Thursday, June 16, 2005

Dispute at the American Society of Hypertension Over Industry Involvement

The Boston Globe reported that a dispute has broken out at the American Society of Hypertension over the influence of pharmaceutical companies and conflicts of interest. Things have gotten pretty messy, so it's not easy for an outsider to tell what are at its roots.
There are two factions, one who "expresses wariness about industry participation and a newer faction that embraces it," according to the Globe.
In the first faction is Dr. John H. Laragh, a society cofounder and editor of the American Journal of Hypertension. In an email to the Society's membership, he charged that "the lines separating marketing from education have been fractured." Prof. Curt Furberg, former member of the Society's executive council, agreed that "the society is seen as a marketing tool by industry. There is a lot of money to go around."

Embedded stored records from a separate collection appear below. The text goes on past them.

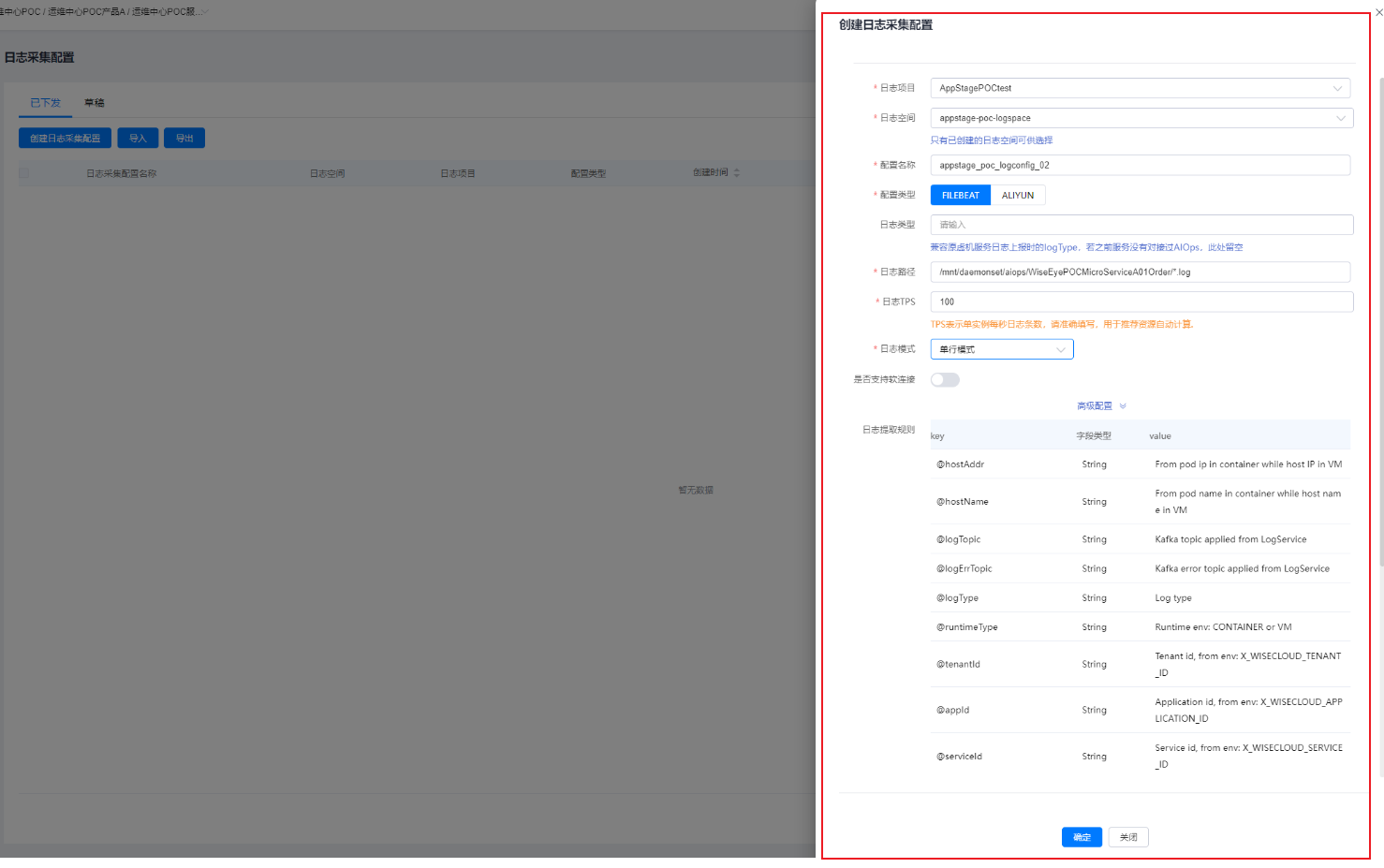The width and height of the screenshot is (1384, 868).
Task: Open the 日志空间 dropdown
Action: coord(1140,118)
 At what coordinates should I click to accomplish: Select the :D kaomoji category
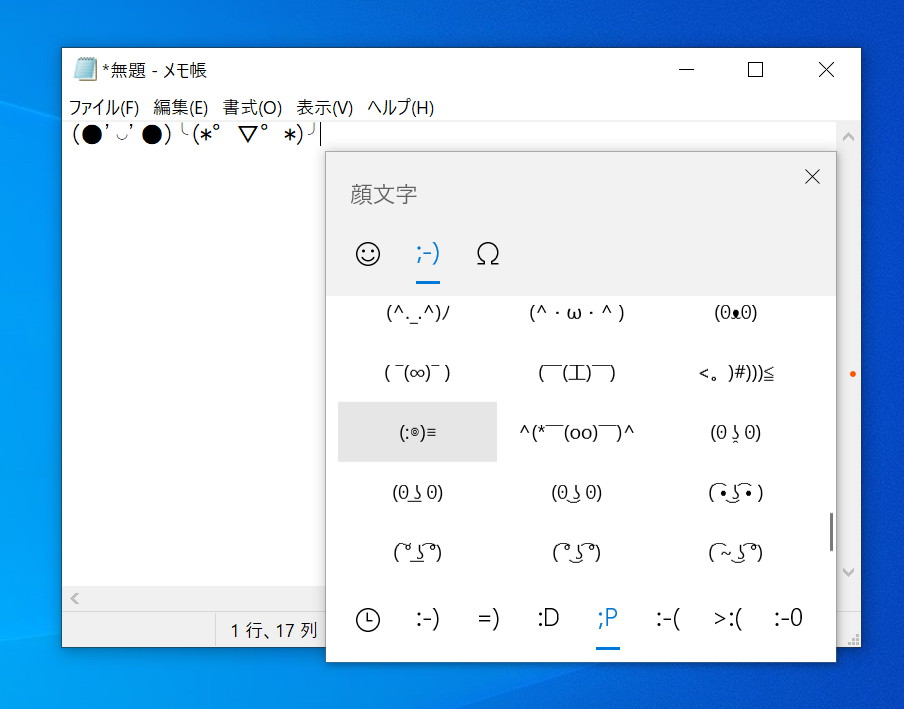547,618
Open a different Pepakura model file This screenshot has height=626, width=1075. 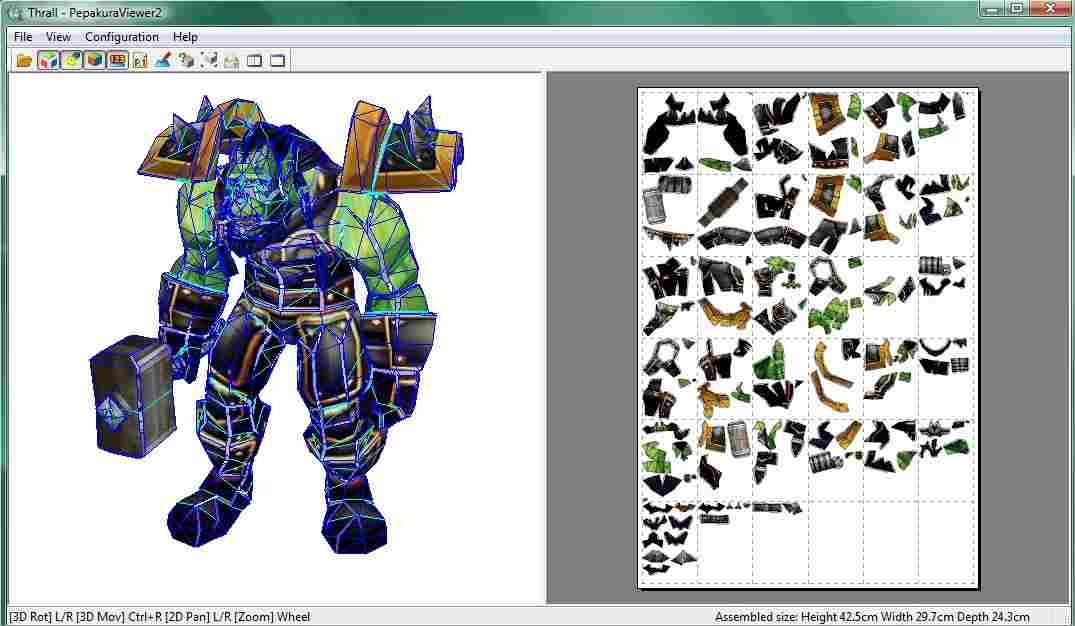point(23,60)
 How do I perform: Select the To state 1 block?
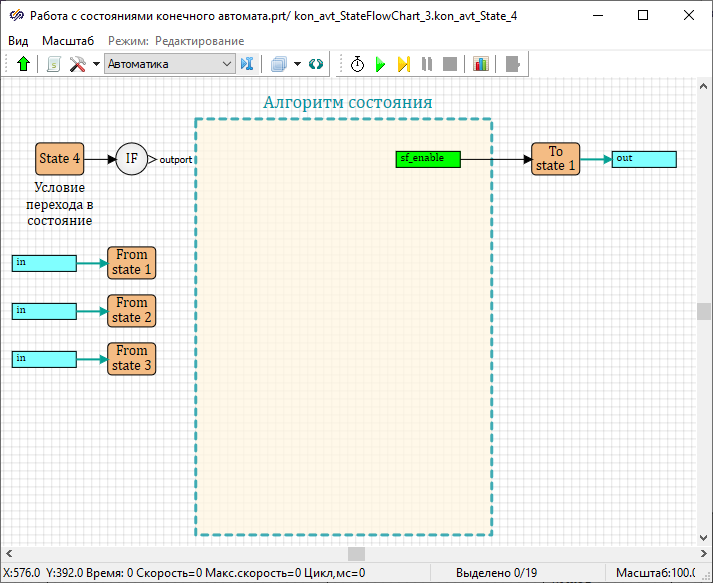point(555,158)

Furthermore, Laragh said that industry involvement has increased at the society's annual meeting. This year, industry-sponsored sessions, instead of being isolated as "satellites," were "intertwined with the rest of the program." He noted that one society member, who also is a founding partner of a company that administers clinical trials under contract with the pharmaceutical industry, chaired a meeting to discuss the results of a trial that his company administered.
In the second faction is the President of the Society, Dr. Thomas Giles. He said that industry involvement is "part of a 'partnership' between physicians, corporations, and government and can be managed with appropriate disclosure rules, " according to the Globe. He noted that unrestricted educational grants from pharmaceutical companies, notably Novartis, AstraZeneca, and Pfizer, financed about $1.5 million of the Society's $4.4 million budget. He said, "we will not put ourselves in the position where were [sic] are going to function as the marketing arm for anyone."
Laragh has also acquired "enemies," who questioned his editorial salary ($229,000 in 2003), and whether he "engineered" his wife's new position as President-Elect of the Society.
Not a pretty picture, but I guess that more open discussion about the role of industry in scientific and clinical societies may do some good.